Memang dilihat dari sudut pandang pendidikan, salah satu tujuannya adalah agar fokus
siswa atau mahasiswa yang pintar tidak terpecah ketika dicampur dengan yang biasa dan
mereka dapat bersaing dengan sesama orang cerdas dalam kelasnya. Namun secara tidak
langsung, sisi psikologis dari yang menempati kelas unggulan dan non-unggulan tercipta.
Akan ada rasa canggung dan tembok sosial dari siswa atau mahasiswa yang ditempatkan
dalam dua jenis kelas berbeda tersebut.
Di luar negeri, jam belajar untuk hal-hal yang berbau teori sangat terbatas dan selebihnya
akan diisi dengan professional development dan praktik. Selain itu, tambahan-tambahan
ekstrakurikuler sampai dengan kursus atau bimbingan belajar juga menambah panjang
jam belajar seseorang yang mengakibatkan penat dan capek tidak hanya fisik saja,
melainkan juga pikiran.
4. Masa orientasi di awal masuk sekolah
Tentunya hampir semua orang di Indonesia pernah mengalami MOS atau Masa Orientasi
Sekolah atau OSPEK atau Orientasi Pengenalan Kampus. Walaupun sudah banyak kasus
dan pernah diwacanakan untuk dilarang diberlakukan di semua sekolah atau universitas di
Indonesia, namun kegiatan ini tetap saja dilakukan.
Di Indonesia MOS dan OSPEK selalu diisi dengan aktivitas-aktivitas yang didominasi
untuk mempermalukan para orang baru. Seperti mengenakan topi dari tas plastik sampai
dengan memakai kaos kaki berbeda warna. Banyak panitia yang akan mengatakan bahwa
tujuannya agar orang baru tersebut dapat kuat mental dan fisik sebelum benar-benar
menjadi siswa atau mahasiswa di suatu sekolah atau universitas.
Akan tetapi ditilik dari sisi fungsinya yang benar-benar berguna, apakah ada manfaat dari
MOS dan OSPEK tersebut? Bahkan para orang tua juga kerap khawatir ketika anak-anak
mereka akan berangkat mengikuti kegiatan tersebut.
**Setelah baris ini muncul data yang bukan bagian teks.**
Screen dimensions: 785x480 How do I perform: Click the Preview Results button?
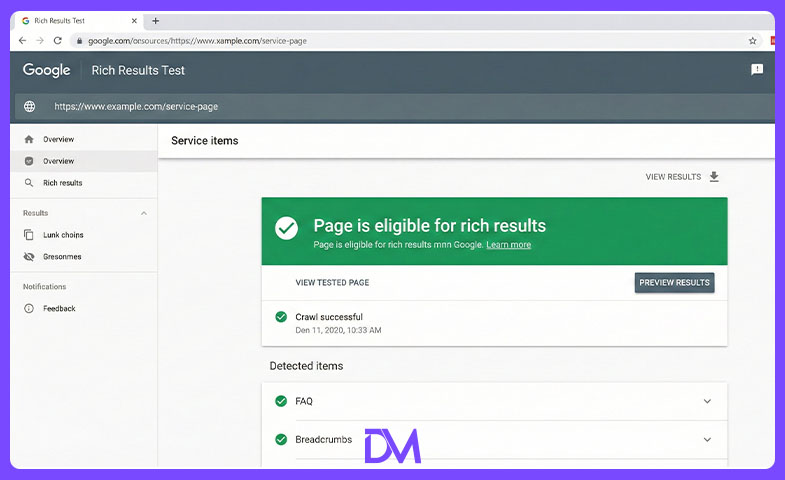click(674, 283)
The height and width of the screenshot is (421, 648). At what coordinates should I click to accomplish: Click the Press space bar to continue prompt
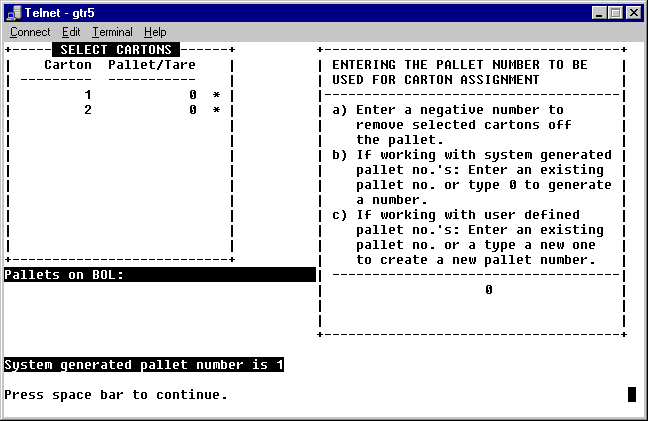[116, 395]
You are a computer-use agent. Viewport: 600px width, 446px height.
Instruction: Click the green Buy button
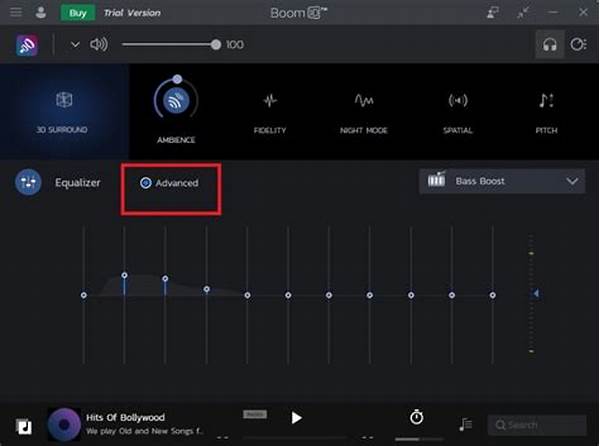pos(77,14)
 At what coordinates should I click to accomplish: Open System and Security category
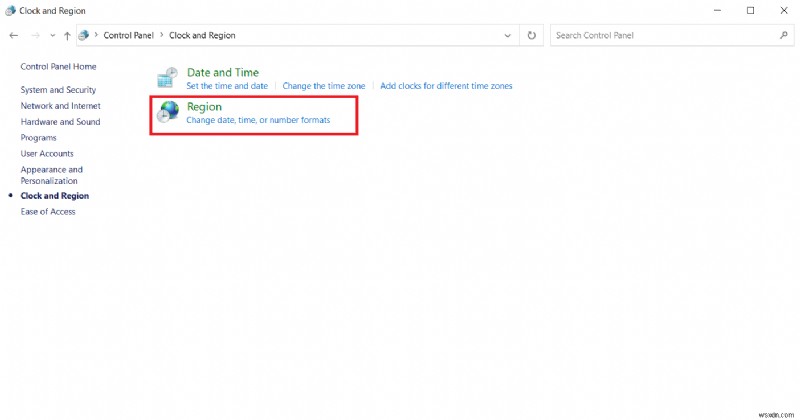(58, 90)
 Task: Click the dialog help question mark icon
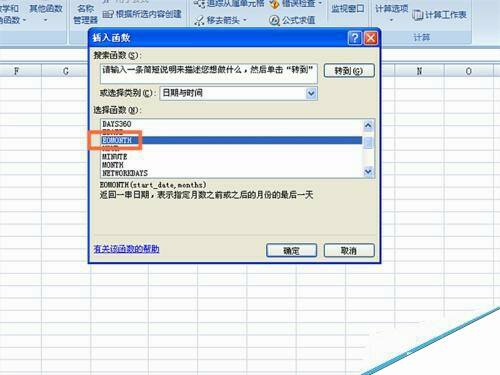point(354,38)
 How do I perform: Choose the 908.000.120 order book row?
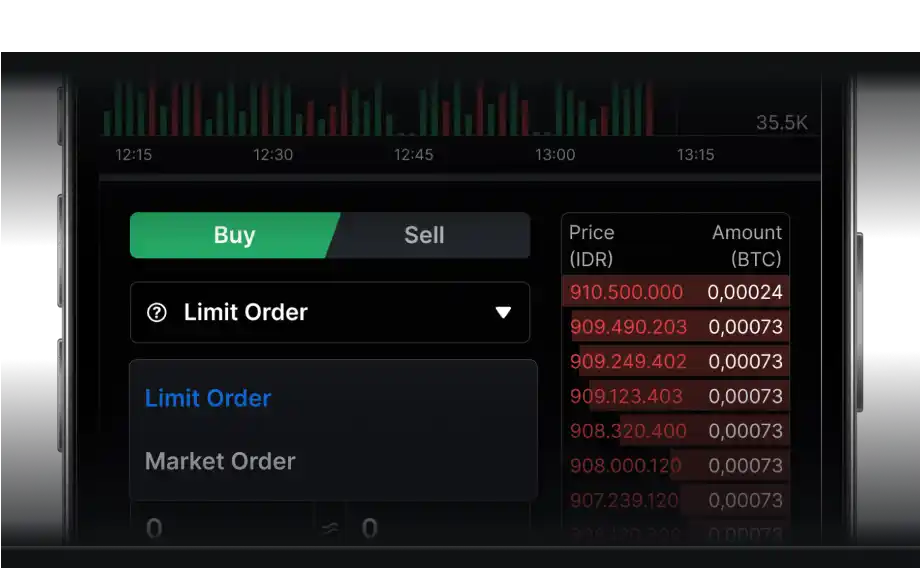point(626,465)
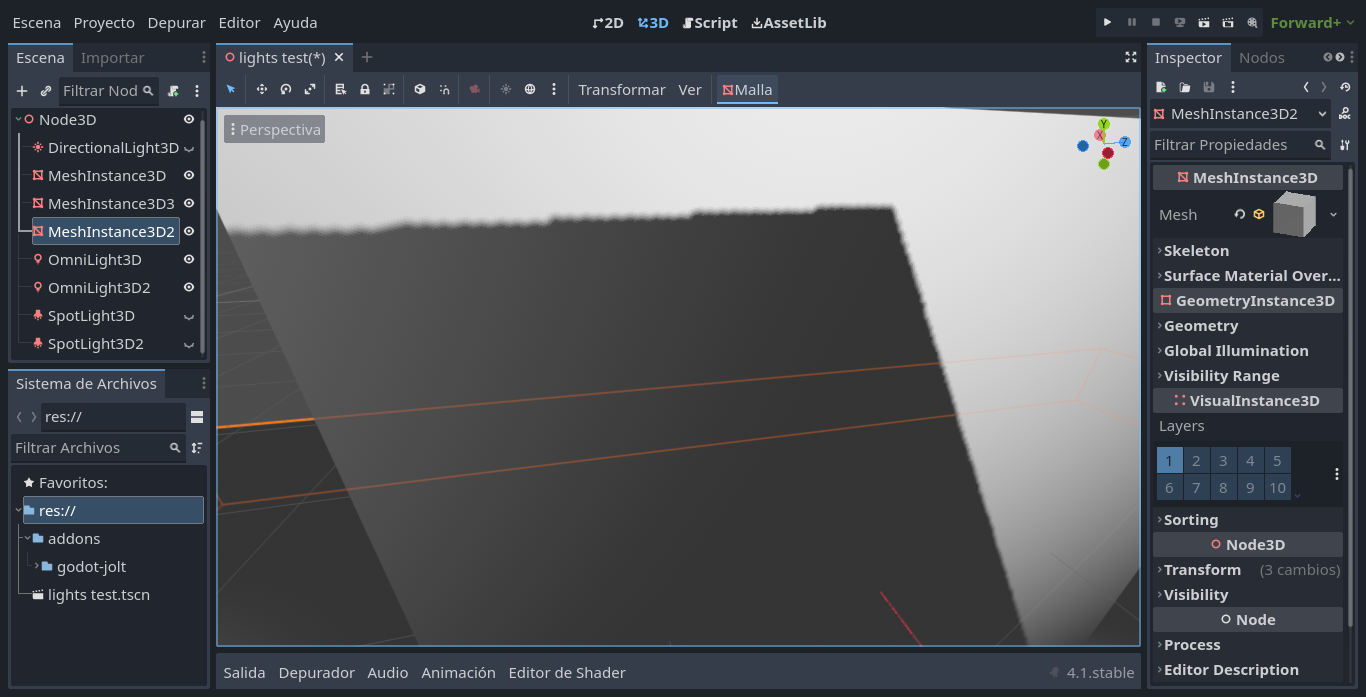Activate the Scale tool
Screen dimensions: 1366x697
coord(308,89)

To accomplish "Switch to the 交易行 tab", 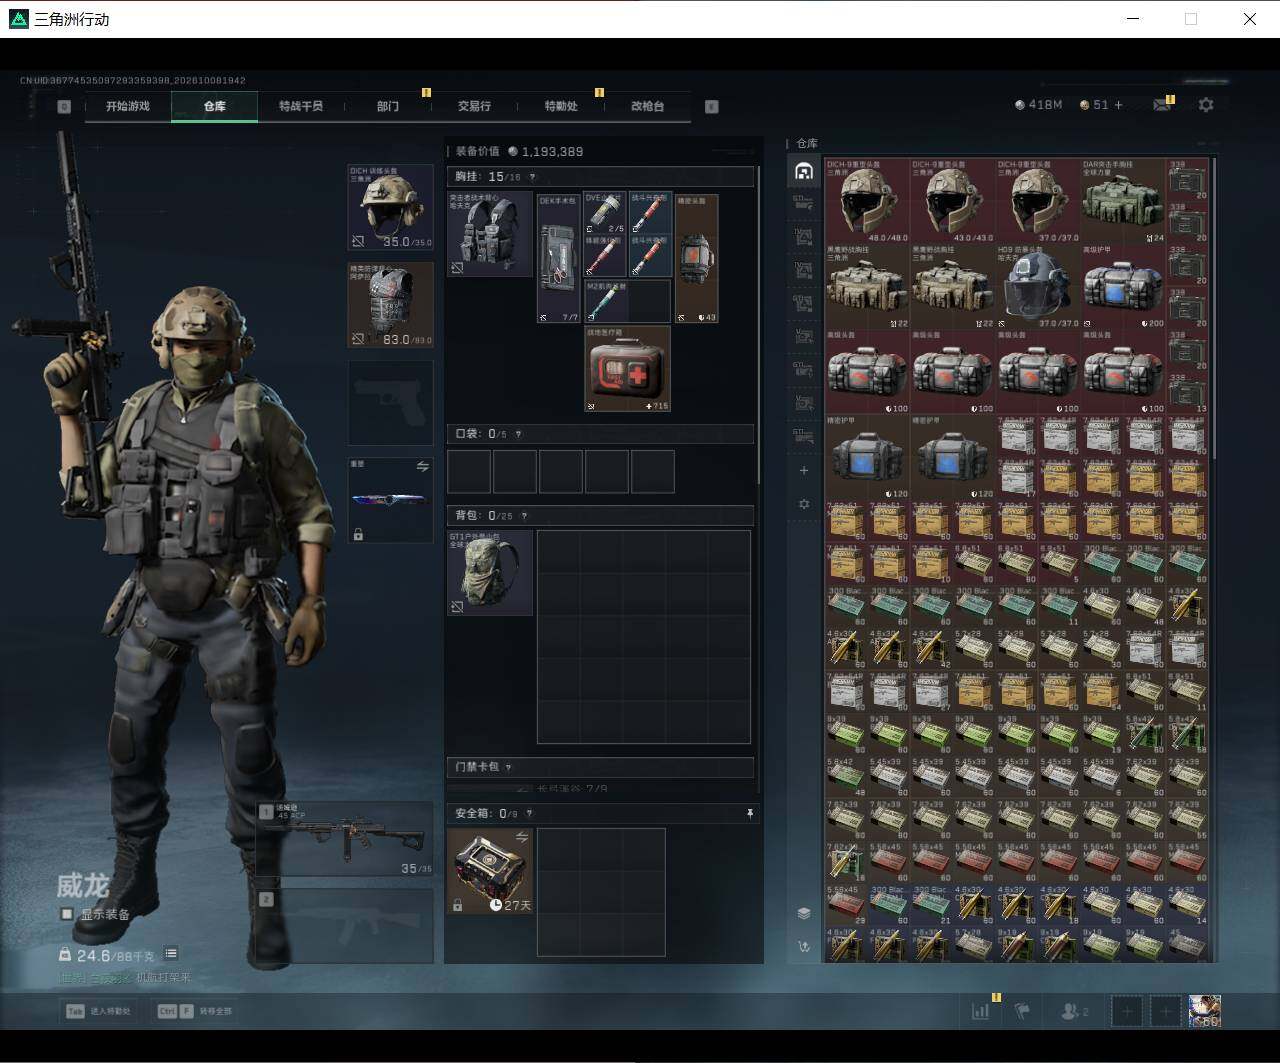I will [474, 106].
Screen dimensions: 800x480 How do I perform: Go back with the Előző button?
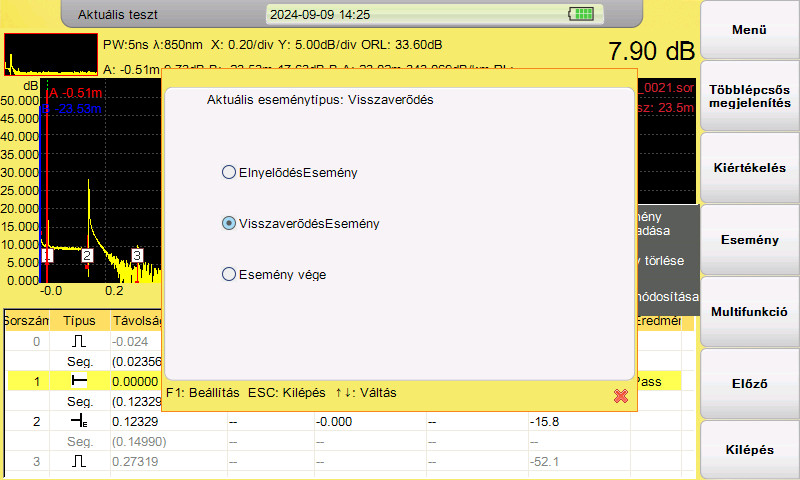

Jika di Indonesia orientasi pengenalannya seperti itu, di luar negeri, salah satu contohnya
di Amerika Serikat justru dilakukan dengan cara yang lebih positif. Para siswa atau
mahasiswa baru akan diajak berkeliling kampus dan mengikuti beberapa seminar juga
kajian agar mereka lebih mengenal sekolah dan kampusnya. Tidak hanya pengenalan
kampus dan sekolah saja, ada pula pemberian informasi terkait segala hal yang diberikan.
Memang segala macam ujian akan dinilai dengan hasil akhir sebagai penentunya. Hal ini
diterapkan di semua jenjang pendidikan di Indonesia. Bahkan sampai ada standarisasi
khusus yang banyak membuat para siswa pada khususnya stres dan depresi karena harus
mencapai nilai minimal setara standarisasi sesuai dengan yang ditentukan pemerintah.
Di kebanyakan jenjang pendidikan di luar negeri, contohnya saja di Australia, hasil akhir
bukanlah segala-galanya. Semua pendidik akan lebih menitikberatkan pada sektor
prosesnya daripada hasil akhir. Jika dalam prosesnya saja berantakan, maka dapat
diketahui bahwa hasil akhirnya juga amburadul.
Selain hasil akhir, dengan banyaknya materi yang diberikan dengan jam belajar yang
cukup lama juga membuat seseorang tidak dapat mencerna pelajaran atau segala
informasi yang diberikan karena otak terlanjur ‘panas’ dan susah untuk digunakan
mengingat secara detail. Sedangkan di luar negeri, materi yang diberikan hanyalah yang
berupa poin khususnya saja dan jam pendidikannya akan lebih dititikberatkan pada
praktik, sehingga seorang siswa atau mahasiswa akan lebih mengerti dan paham secara
langsung daripada hanya menghafal teori dan materi.